Status Code: BadRequest
Microsoft.Graph.ServiceException: Code: NoLicenseForOperation
Message: Tenant does not have proper license.
Inner error:
AdditionalData:
date: 2020-12-16T23:06:47
request-id: 1330c157-48c4-4a95-ba62-7e7515a0588a
client-request-id: 1330c157-48c4-4a95-ba62-7e7515a0588a
ClientRequestId: 1330c157-48c4-4a95-ba62-7e7515a0588a
I've come across nothing in the documentation about license requirements for this operation - so is this user error, a bug in Azure or incomplete documentation? The code I'm using to create it is:
var toCreate = new Group
{
DisplayName = DisplayName(groupType, appName),
MailEnabled = false,
GroupTypes = new string[] { "Security" },
MailNickname = "",
MembershipRule = "Assigned"
};
var result = await graph
.Groups
.Request()
.AddAsync(toCreate);
I'm using app based auth/delegation to connect to Graph - again, I've been able to create an Application with it just fine, so I'd have assumed that creating security groups to support it would require the same level of permissions - and yes, I've added Groups.Create to the list of API/Graph permissions used by my application.
Cheers,
Matt.
[UPDATE]
Talked to one of the oher devs here, and he was able to create groups via the graph SDK, but that was when he connected the app (still using app permissions, not user) to AD, not B2C. In fact, I just realised that if I want to create groups via the Azure Dashboard then I have to do it via the AD page; groups don't even show up in the B2C page.
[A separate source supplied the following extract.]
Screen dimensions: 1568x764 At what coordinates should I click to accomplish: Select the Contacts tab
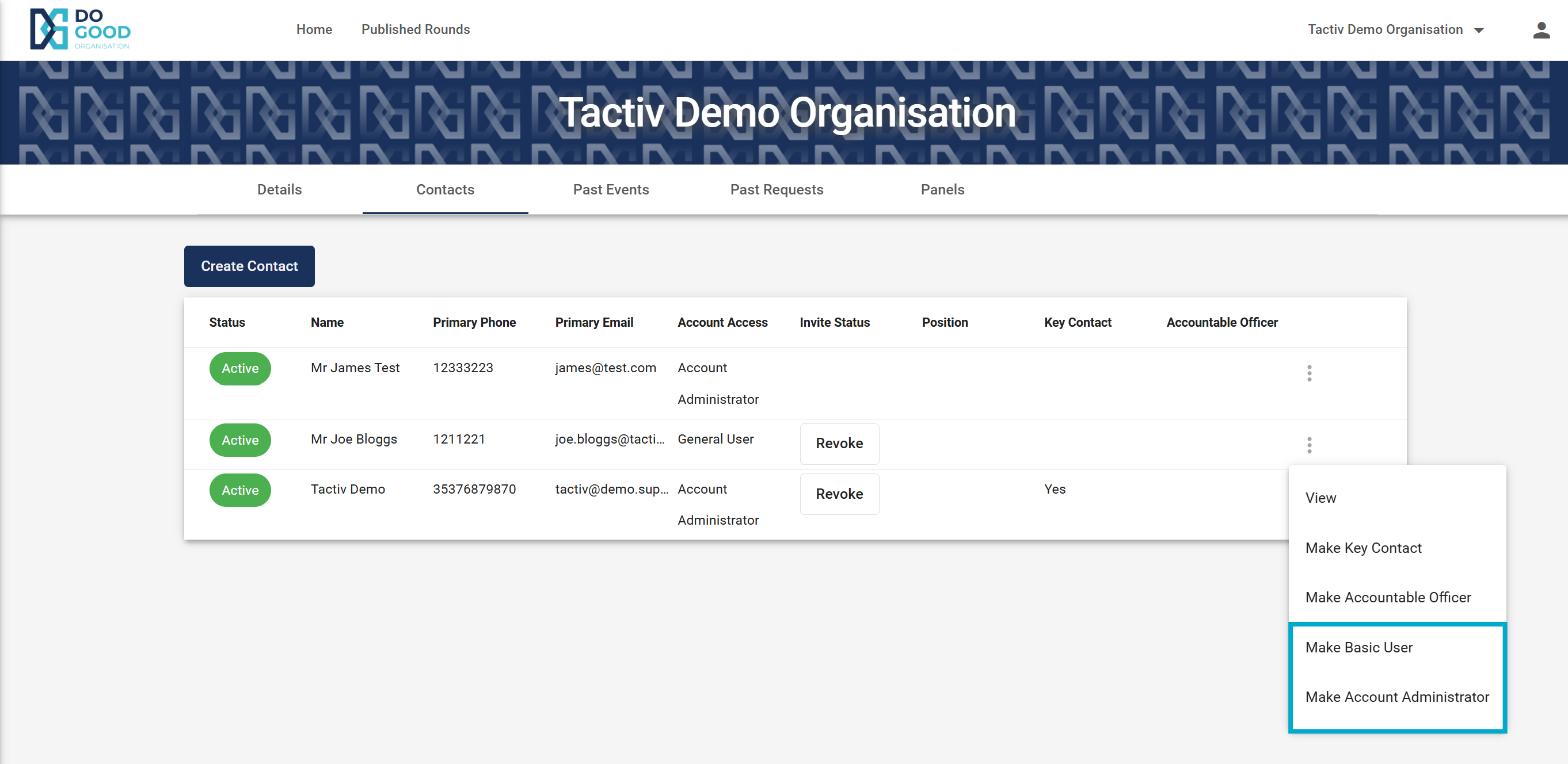(445, 189)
So if this is the problem, is the solution to just have more than multiple ways of authenticating against azure for the app? The app itself needs B2C because that's what we're using to auth people, but I can create an AD connection as well for things like this if needed. That said, it would be nice to have a single piece of configuration! i.e. The app will need to auth against B2C to create an application via the graph, but then create another connection to create groups, but this time via AD?